Show data as horizontal barplot
#most_econ_dmg <- rbind(prop_dmg_events, crop_dmg_events)
par(mfrow = c(2, 1), mar = c(4.5, 11, 2, 0.5), oma = c(0, 0, 2, 0))
barplot(log10(prop_dmg_events$prop_dmg), names.arg=prop_dmg_events$EVTYPE
,main="Property Damage"
,col="purple"
,las=1
,horiz=T)
barplot(crop_dmg_events$crop_dmg, names.arg=crop_dmg_events$EVTYPE
,main="Crop Damage"
,las=2
,col="green"
, horiz=T)
title(main="Events with the greatest economic consequences", outer=T)

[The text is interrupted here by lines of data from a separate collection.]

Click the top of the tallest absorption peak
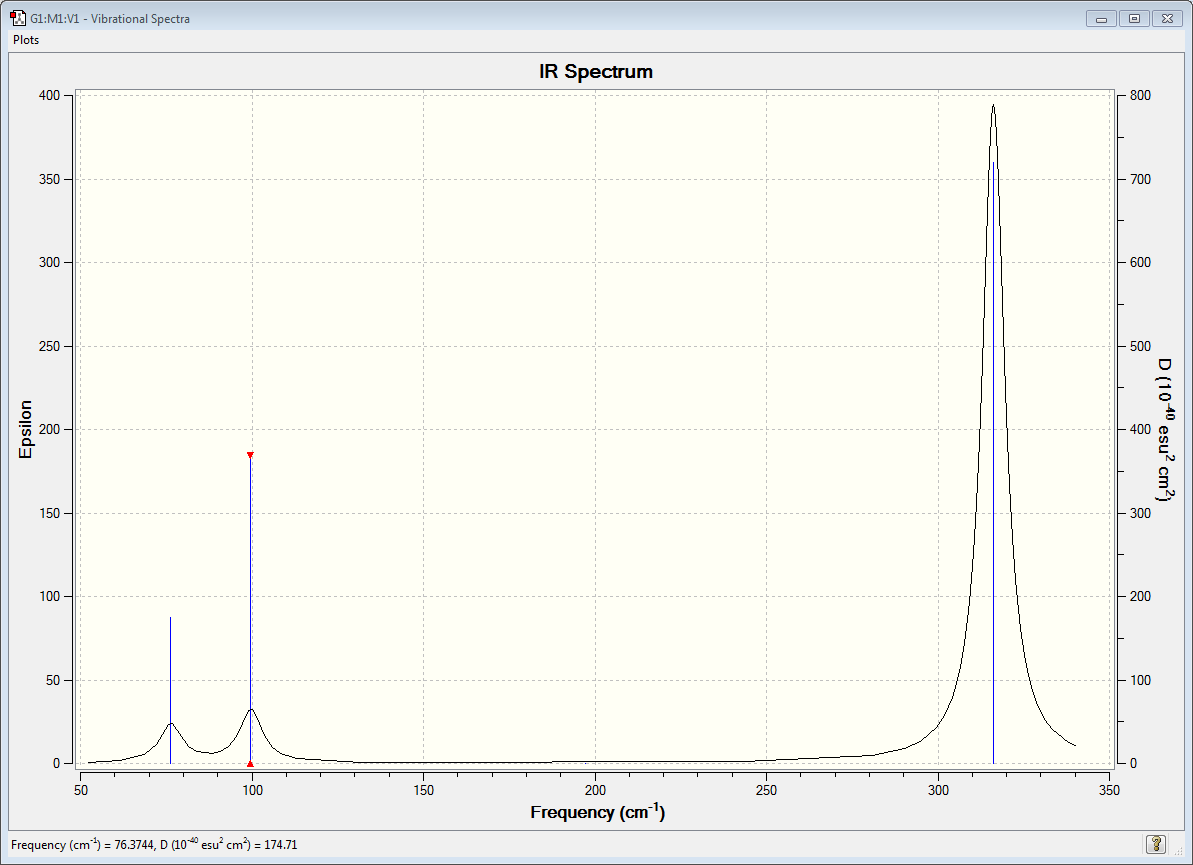1193x865 pixels. pos(993,106)
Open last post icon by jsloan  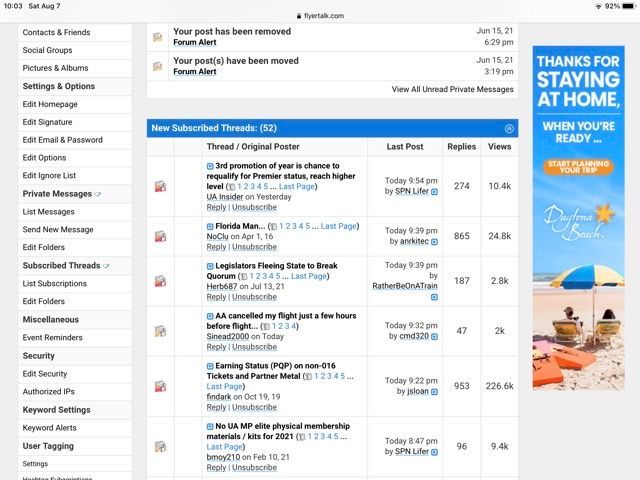434,392
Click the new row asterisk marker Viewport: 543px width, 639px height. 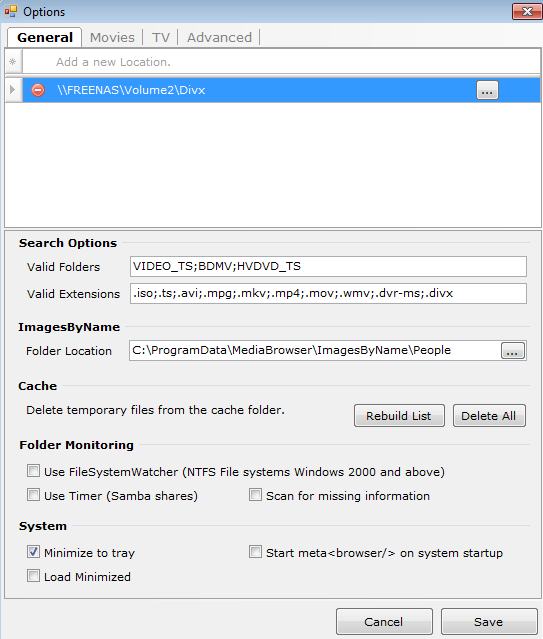pos(13,62)
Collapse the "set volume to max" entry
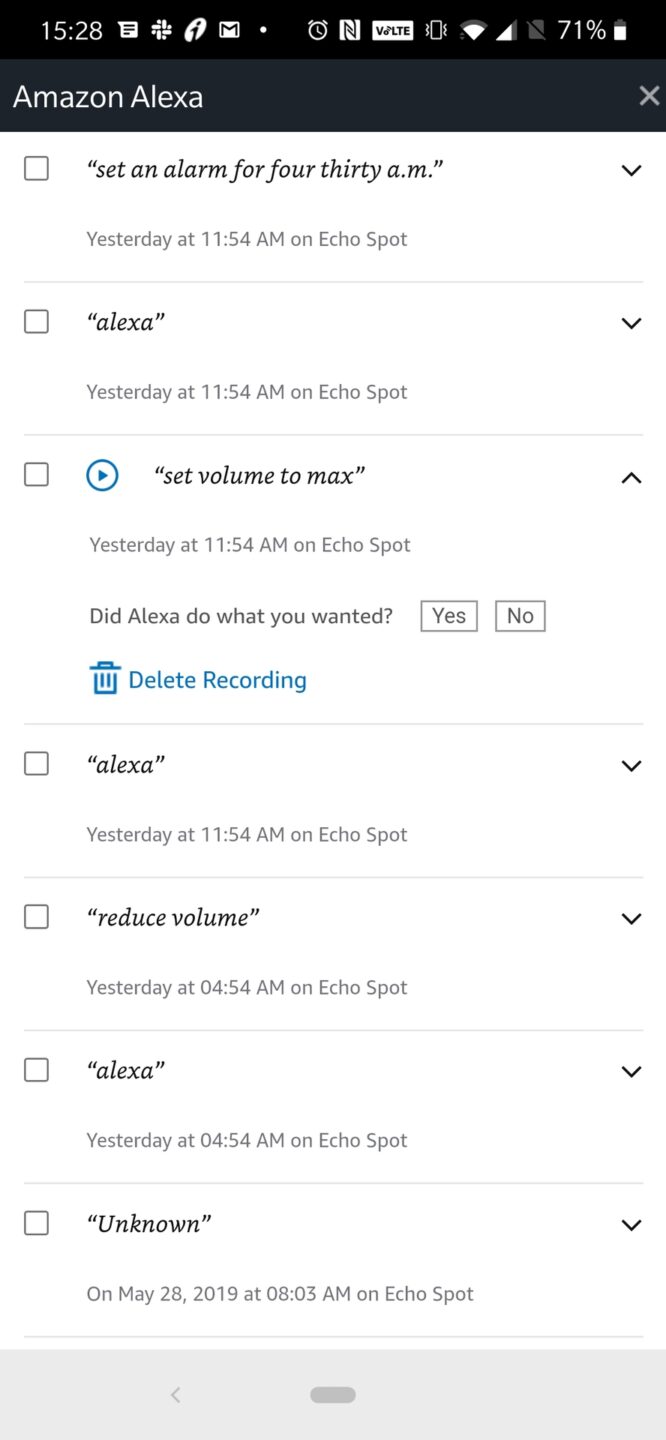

box(lty = '1373', which="outer")
Figure 2 - Top 5 property and crop damages
Property damages are given in logarithmic scale due to large range of values. The property damages are perhaps the least skewed of this analysis. Flashflood has done the most damage but there is not a major difference in the loss incurred by the top 5 events. Unsurprisngly drought has caused the most damage to crops.
If you see a tornado coming, RUN! Analysis has shown that tornadoes are the most dangerous natural disaster in the US.